Overview

  • The MindIO ACP SDK can be deployed on host machines and containers.
  • You need to create a container image, deploy the image, and enhance the image's security.
  • Only fixed versions of the DeepSpeed framework, X1 framework, MindSpeed-LLM, and Kubernetes are supported.
  • When using the MindIO ACP service, ensure that the user who starts the training job and the user who starts the MindIO ACP daemon process belong to the same primary group.

After the MindIO ACP SDK is installed, to use the cache acceleration capability of MindIO ACP, replace the Torch load/save function in the Python file used in your training model with the load/save function of the MindIO ACP SDK.
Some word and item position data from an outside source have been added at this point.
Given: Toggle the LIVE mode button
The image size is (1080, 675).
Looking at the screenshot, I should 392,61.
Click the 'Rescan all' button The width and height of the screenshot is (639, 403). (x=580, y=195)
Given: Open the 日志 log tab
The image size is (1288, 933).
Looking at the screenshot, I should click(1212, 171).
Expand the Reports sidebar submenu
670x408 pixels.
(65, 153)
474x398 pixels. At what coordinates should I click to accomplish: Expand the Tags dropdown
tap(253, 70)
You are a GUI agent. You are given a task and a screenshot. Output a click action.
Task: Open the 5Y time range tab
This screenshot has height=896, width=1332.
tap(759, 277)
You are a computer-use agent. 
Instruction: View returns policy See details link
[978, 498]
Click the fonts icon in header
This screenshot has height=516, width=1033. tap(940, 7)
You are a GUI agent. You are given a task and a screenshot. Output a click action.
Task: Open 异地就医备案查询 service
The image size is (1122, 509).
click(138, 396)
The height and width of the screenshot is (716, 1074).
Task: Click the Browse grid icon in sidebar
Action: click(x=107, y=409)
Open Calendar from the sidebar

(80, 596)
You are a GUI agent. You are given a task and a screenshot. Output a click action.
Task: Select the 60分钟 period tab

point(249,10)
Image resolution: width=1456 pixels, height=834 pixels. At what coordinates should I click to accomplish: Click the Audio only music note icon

  • The same data can be saved to multiple paths. The torch.save function for cyclically saving the same data in the training model is replaced with the mindio_acp.multi_save function of the MindIO ACP SDK.
  • The MindIO ACP SDK provides register_checker(callback, check_dict, user_context, timeout_sec) to register the folders to be observed and the number of common files in the folders as check_dict with MindIO ACP. MindIO ACP checks the number of files in these folders within the time specified by timeout_sec and whether the number of files is the same as that specified by check_dict, and then uses the registered callback function to call back an application. user_context is the second parameter of the callback function, allowing you to set your required parameters in the callback function. timeout_sec indicates the timeout interval for registering an event. If the event does not meet the requirements after the timeout interval is exceeded, an error is reported in the callback function. You can process the subsequent service logic based on the check result.